To evaluate the potential proliferative role of ET-1 in vivo, we next treated 3-day-old rat pups with intranasal instillations of BQs at 10–5 M during 1 week. We then evaluate the proliferation level by immunohistochemistry against PCNA, a marker of dividing cells (Ohta and Ichimura, 2000). We focused on two different zones of the olfactory epithelium based on a recent study showing that nasal instillation was differentially effective according to the OM localization (Hasegawa-Ishii et al., 2017). This epithelium can be divided in three sub-areas with the lowest one containing basal cells and young neurons (Moon et al., 2009). As expected, we observed a staining mainly above the lamina propria (Figure 4A). However, the percentage of PCNA stained area in the olfactory epithelium was not significantly modified by a treatment with a saline solution or the mixture of ET receptors antagonists in both zones evaluated (Figure 4B; Mann-Whitney U test; P = 0.317 and 0.903 for zones 1 and 2, respectively). Wondering if our treatment could impact the local production of ET-1, we measured by RT-qPCR the expression of big ET-1 and ET receptors in these conditions. Big ET-1 mRNA was indeed increased after the BQs treatment (Figure 4C; Mann-Whitney U test; P = 0.004).
Figure 5 Impact of 1 day of endothelin receptor antagonist (mixture of BQ123 and BQ788) instillation on the olfactory mucosa.

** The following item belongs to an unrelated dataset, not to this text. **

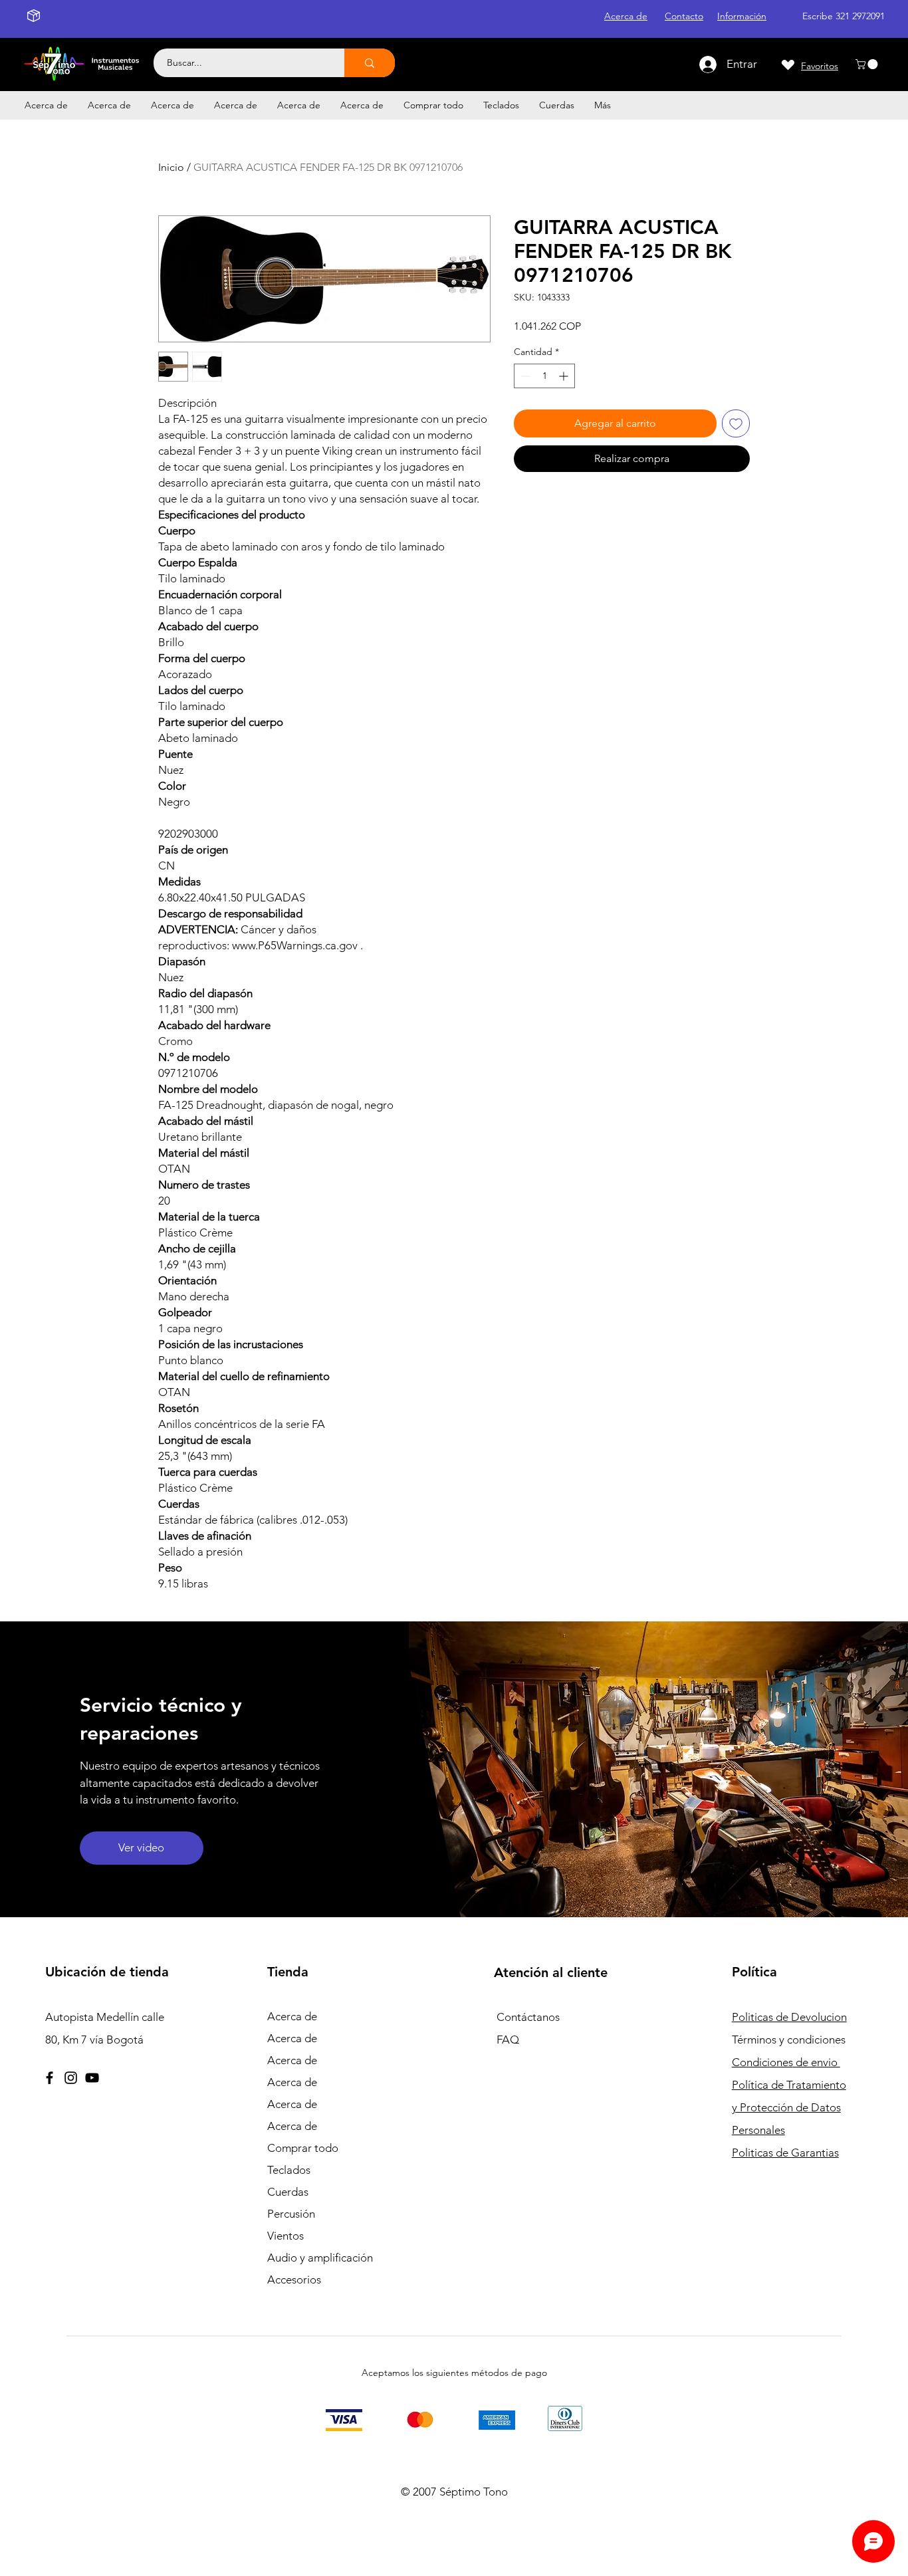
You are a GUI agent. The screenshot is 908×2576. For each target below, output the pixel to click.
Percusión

Expression of ET receptors was not significantly altered despite a slight tendency for a decrease in the expression of ETB in BQ-treated animals (Mann-Whitney U test; P = 0.522 and 0.072 for ETA and ETB, respectively). This result would indicate that the ET system in the OM adapted unexpectedly fast to the BQs treatment, so we next examined the impact of a 24-hour treatment with BQs on 9-day-old rat pups, which were euthanized at the same age as the previous group, i.e., at 10-day-old (Figure 5A). With this shorter treatment duration, we observed that the proliferation rate was decreased by the BQs treatment in the OM in both zones evaluated (Figure 5B; Mann-Whitney U test; P = 0.004 and 0.017 for zones 1 and 2, respectively).